My sense of identity is defined by being “smart.” I say this without any intent at bragging — actually this is a really self-deprecating post.
So by “smart” I mean standardized tests were my friend. I tested really well starting in 3rd grade and that put me in honors classes and led to a college scholarship. I’m a National Merit Finalist if that means anything to you.
I have a lot of pride in those test scores and, importantly, that pride serves an important defensive purpose. I was not very good at school. I didn’t do my homework, didn’t study, didn’t pay attention. Being a “bad” student doesn’t feel good. What helped me cope was that I was supposedly “smart.”
I keep putting that word “smart” in quotes because it’s a completely flawed label. I did specifically test well. But in so many other important ways I was clueless and ranked well below my peers. And yet being smart was a defining label that I adopted for myself.
One of the most common patterns in coaching is that your pride, even well-earned pride, becomes the blind spot that holds you back. What got you here will not get you there.

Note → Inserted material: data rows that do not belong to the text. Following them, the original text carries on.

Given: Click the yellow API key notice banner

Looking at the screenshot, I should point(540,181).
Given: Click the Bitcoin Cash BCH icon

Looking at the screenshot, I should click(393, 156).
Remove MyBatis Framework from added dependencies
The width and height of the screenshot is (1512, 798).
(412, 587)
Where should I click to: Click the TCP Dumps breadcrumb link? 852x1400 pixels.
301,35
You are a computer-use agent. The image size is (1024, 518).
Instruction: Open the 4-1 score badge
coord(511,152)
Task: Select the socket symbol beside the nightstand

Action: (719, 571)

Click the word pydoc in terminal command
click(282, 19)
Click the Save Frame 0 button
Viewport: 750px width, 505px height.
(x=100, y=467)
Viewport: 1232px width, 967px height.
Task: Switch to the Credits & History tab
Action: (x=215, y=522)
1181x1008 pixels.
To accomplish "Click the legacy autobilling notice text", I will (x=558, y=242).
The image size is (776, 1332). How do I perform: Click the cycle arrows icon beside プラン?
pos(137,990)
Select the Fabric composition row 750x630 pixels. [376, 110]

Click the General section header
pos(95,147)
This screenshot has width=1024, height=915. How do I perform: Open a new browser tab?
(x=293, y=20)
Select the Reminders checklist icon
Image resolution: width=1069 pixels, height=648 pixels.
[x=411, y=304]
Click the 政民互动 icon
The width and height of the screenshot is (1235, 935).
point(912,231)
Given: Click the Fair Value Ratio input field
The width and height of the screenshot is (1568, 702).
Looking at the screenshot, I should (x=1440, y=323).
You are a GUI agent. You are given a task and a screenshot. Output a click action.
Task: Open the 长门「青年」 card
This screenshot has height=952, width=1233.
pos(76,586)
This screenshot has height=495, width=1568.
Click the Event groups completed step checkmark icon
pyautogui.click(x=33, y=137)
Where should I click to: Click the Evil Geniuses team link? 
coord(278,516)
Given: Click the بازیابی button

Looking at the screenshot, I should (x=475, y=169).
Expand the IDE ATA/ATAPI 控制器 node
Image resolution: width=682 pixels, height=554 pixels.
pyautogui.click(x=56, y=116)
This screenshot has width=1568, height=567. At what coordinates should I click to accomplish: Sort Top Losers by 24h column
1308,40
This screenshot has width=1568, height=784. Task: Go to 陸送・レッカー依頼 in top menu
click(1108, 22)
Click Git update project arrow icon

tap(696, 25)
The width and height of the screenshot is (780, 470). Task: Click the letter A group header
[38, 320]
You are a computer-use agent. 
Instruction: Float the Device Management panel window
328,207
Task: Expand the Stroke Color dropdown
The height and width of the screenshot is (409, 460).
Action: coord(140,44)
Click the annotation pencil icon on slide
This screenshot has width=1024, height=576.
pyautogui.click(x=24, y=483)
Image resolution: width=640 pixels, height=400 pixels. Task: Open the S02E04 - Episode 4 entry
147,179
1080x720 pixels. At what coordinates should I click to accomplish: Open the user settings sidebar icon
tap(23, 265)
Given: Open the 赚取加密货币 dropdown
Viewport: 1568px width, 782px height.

So if I’m proud to be smart then I’m also blind to how that holds me back. How? Well, I see it most clearly as an entrepreneur. I absolutely struggle to do the basic, dumb, simple thing. I’m constantly delaying decisions until I have inspiration. I resist doing things that are unoriginal.
There’s a startup concept called innovation tokens that is meant for people like me. Pretend your company has (let’s say) 3 innovation tokens to spend. What are the three places where you are going to innovate? Now once you’ve chosen, everything else should be as basic as possible.
I think we innovated the idea of text based coaching. You could get pendantic about that claim and I’m sure the concept occurred to someone before us. But we made it real. We figured out best practices, the best use case, how to integrate it with traditional coaching, how to find and train coaches. That’s where we spent one of our innovation tokens.
But then I followed that by dragging my feet for years (literally) on how to grow that concept. I kept looking for some equally cool marketing innovation to turn that product into something millions of people used. That’s my blind spot in action.
So now, as a person who feels relatively comfortable in my own skin, I’m looking at this need to have innovative marketing and realizing that it comes from an irrational place. I don’t need it. What I “need” is successful marketing.
So recently we’ve been setting down the path of basic, run-of-the-mill content marketing. We should have started this four years ago. That’s how expensive blind spots are and that’s exactly why I recommend all CEOs have some form of coaching or therapy. For me, right now it’s a therapist, but in the past it’s been an executive coach. And I bet I will flip between those two professions for as long as I’m working.